Task prompt.
Which lines in the material contain the string "width"? Return each of them in full, and treat uppercase and lowercase as different.

==============================

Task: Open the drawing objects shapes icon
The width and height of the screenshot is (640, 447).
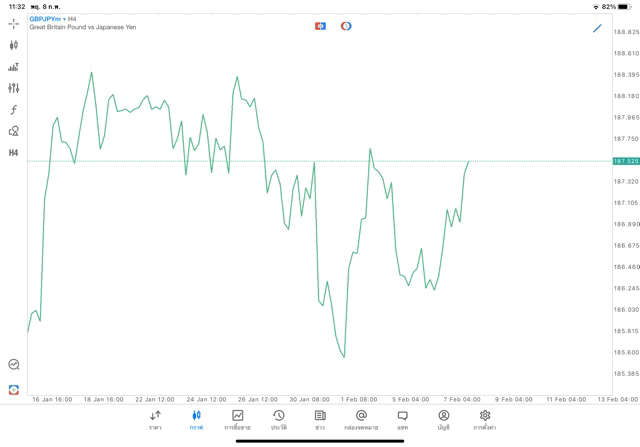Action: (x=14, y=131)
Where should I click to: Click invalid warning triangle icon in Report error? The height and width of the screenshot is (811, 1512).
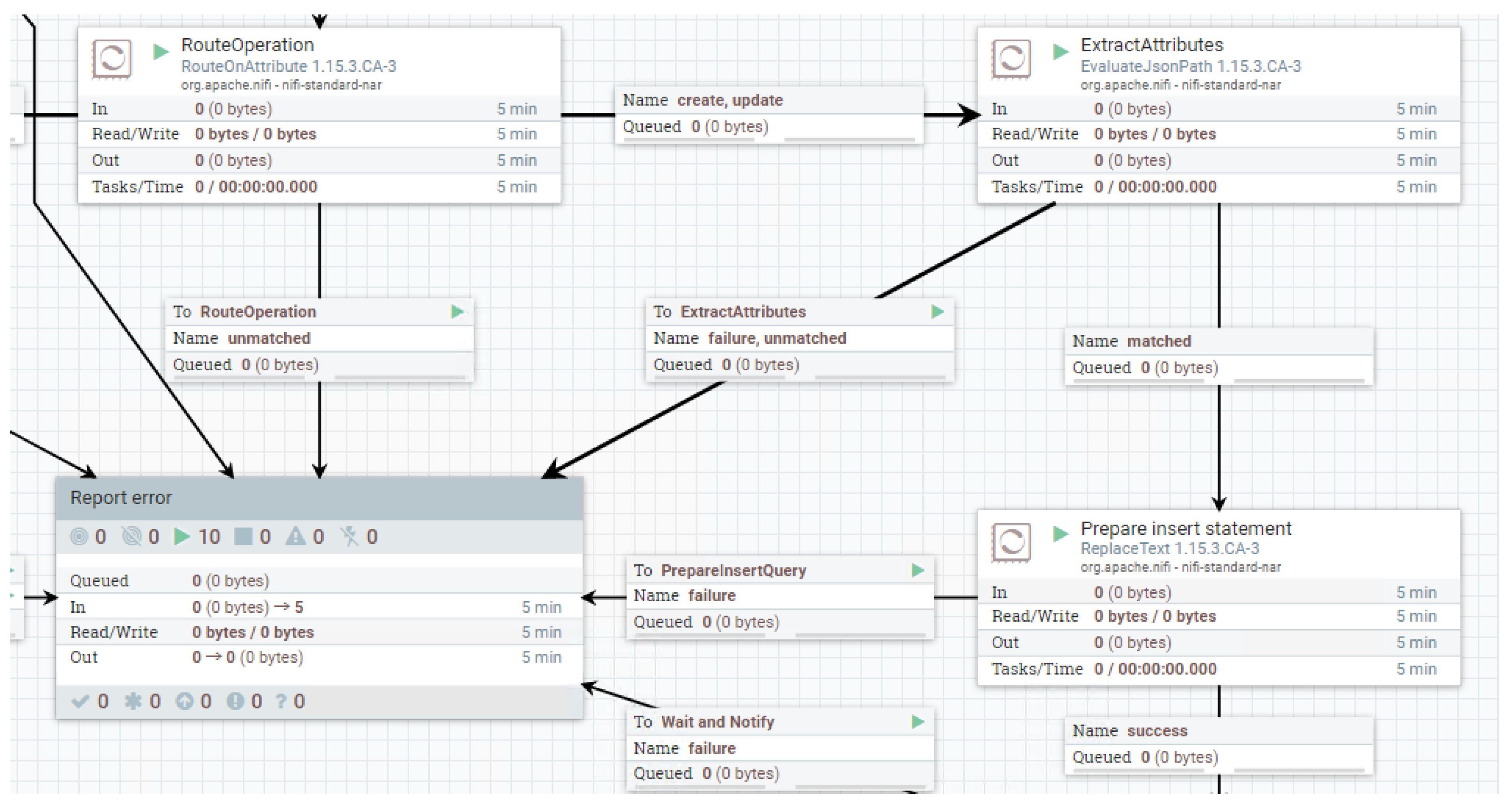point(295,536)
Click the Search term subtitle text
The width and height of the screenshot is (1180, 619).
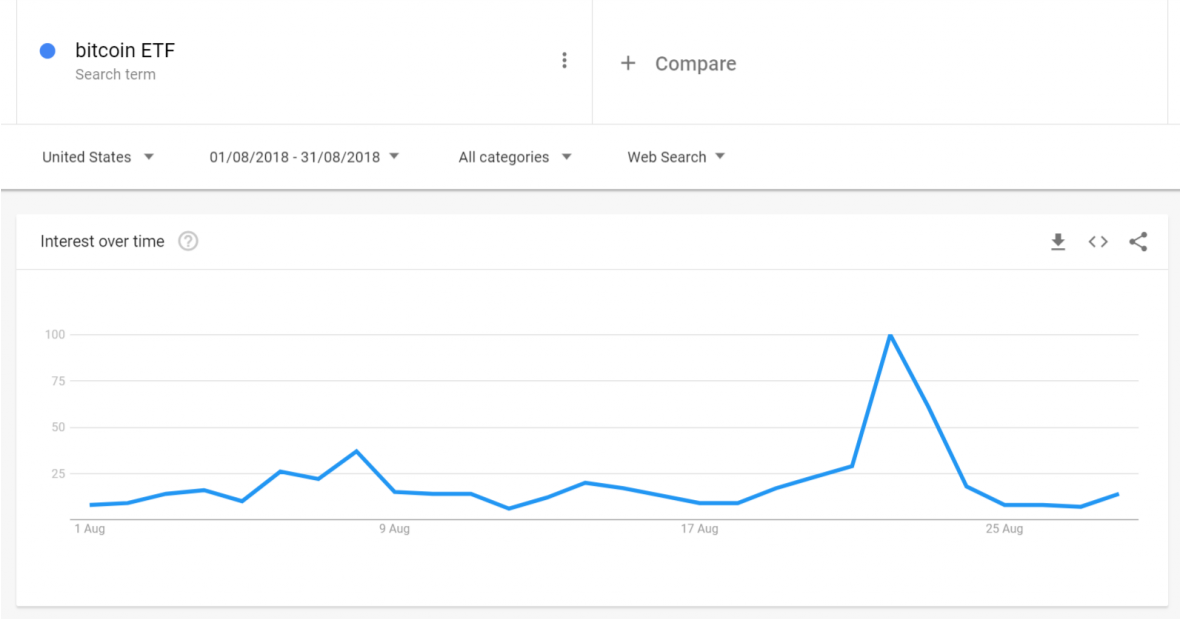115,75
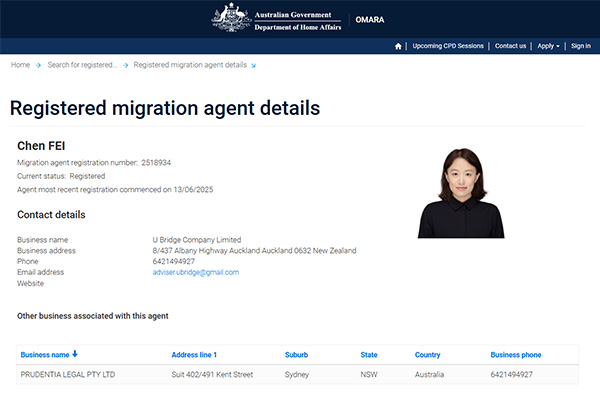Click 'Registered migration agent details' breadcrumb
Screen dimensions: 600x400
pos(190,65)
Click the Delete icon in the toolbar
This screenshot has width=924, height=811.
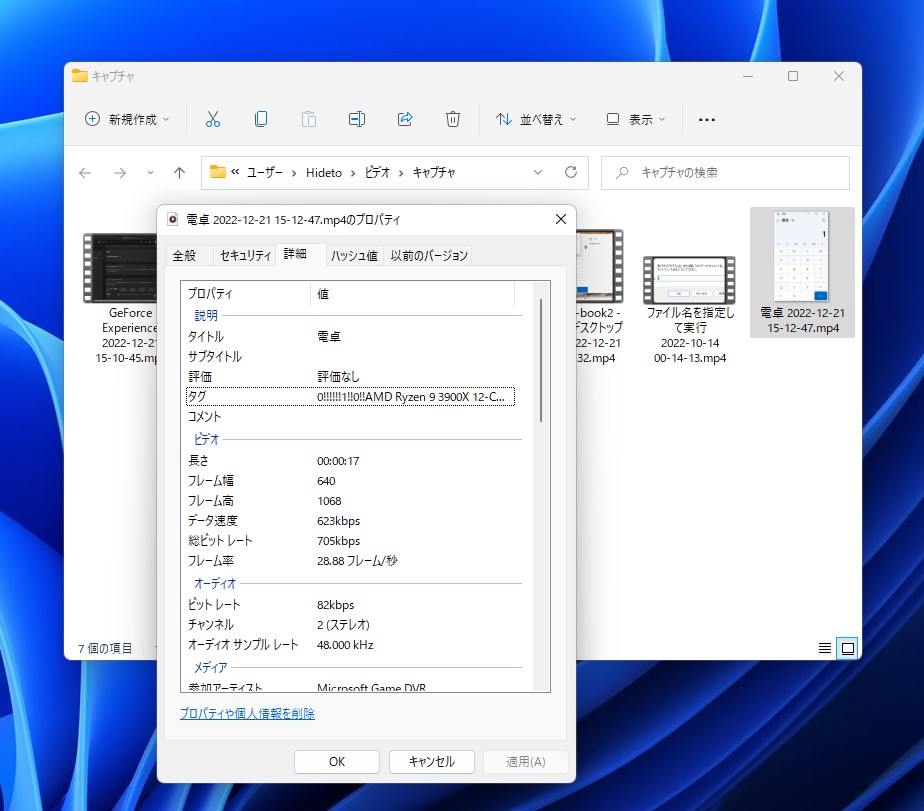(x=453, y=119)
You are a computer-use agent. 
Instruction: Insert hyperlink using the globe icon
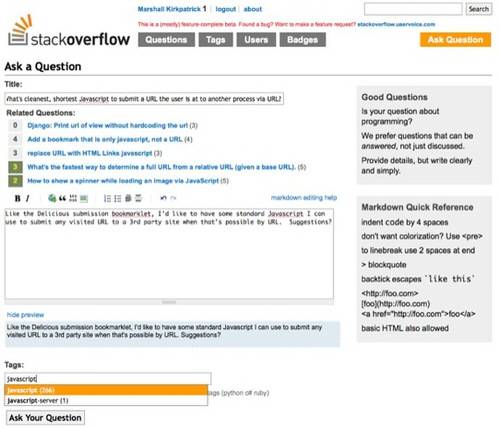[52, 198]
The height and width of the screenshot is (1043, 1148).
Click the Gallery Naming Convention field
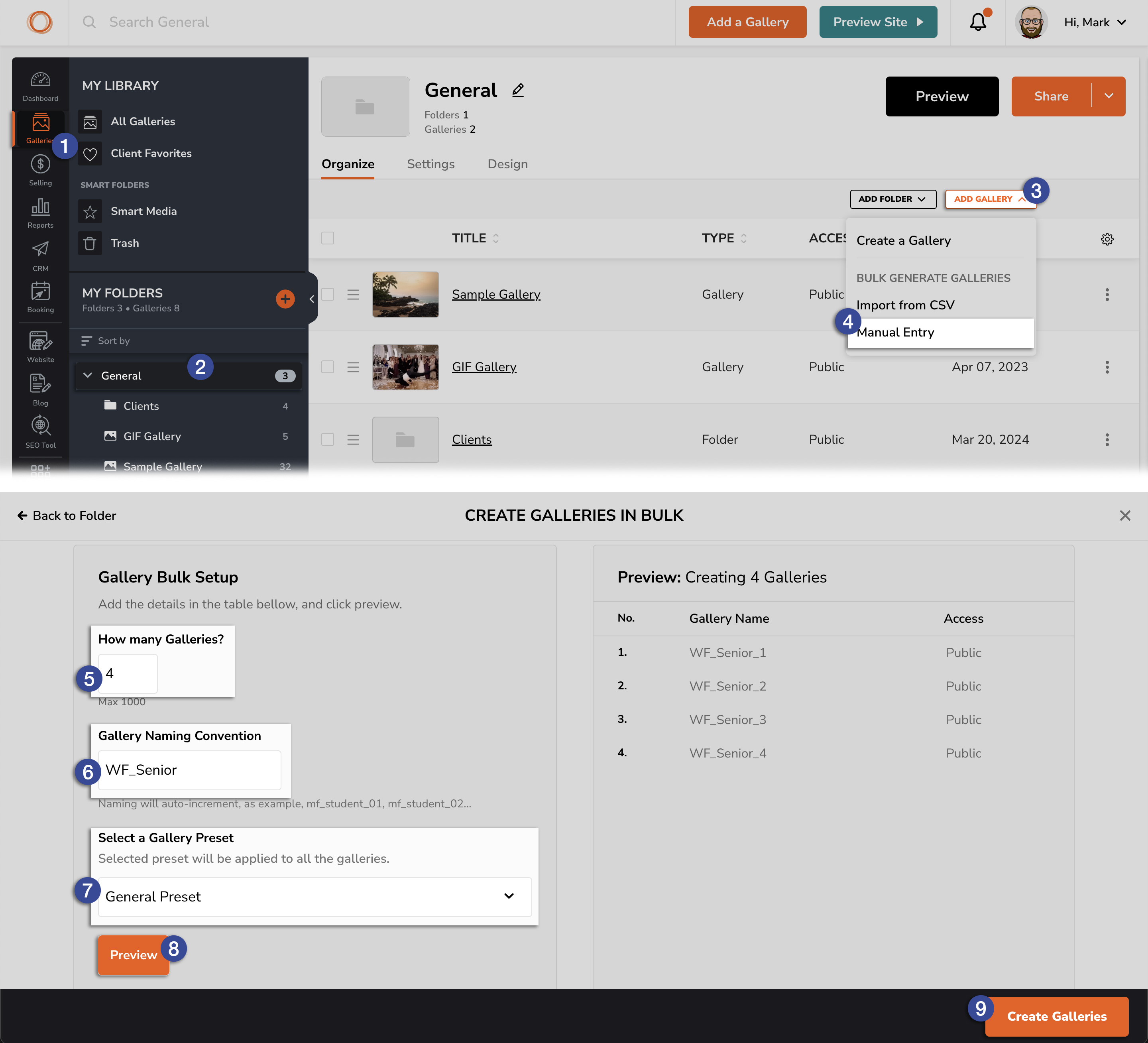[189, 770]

==============================

Result below.
The width and height of the screenshot is (640, 447).
Where should I click to: Click invalid warning triangle icon in Report error? The height and width of the screenshot is (811, 1512).
The width and height of the screenshot is (1180, 619).
This screenshot has width=924, height=811.
The height and width of the screenshot is (1043, 1148).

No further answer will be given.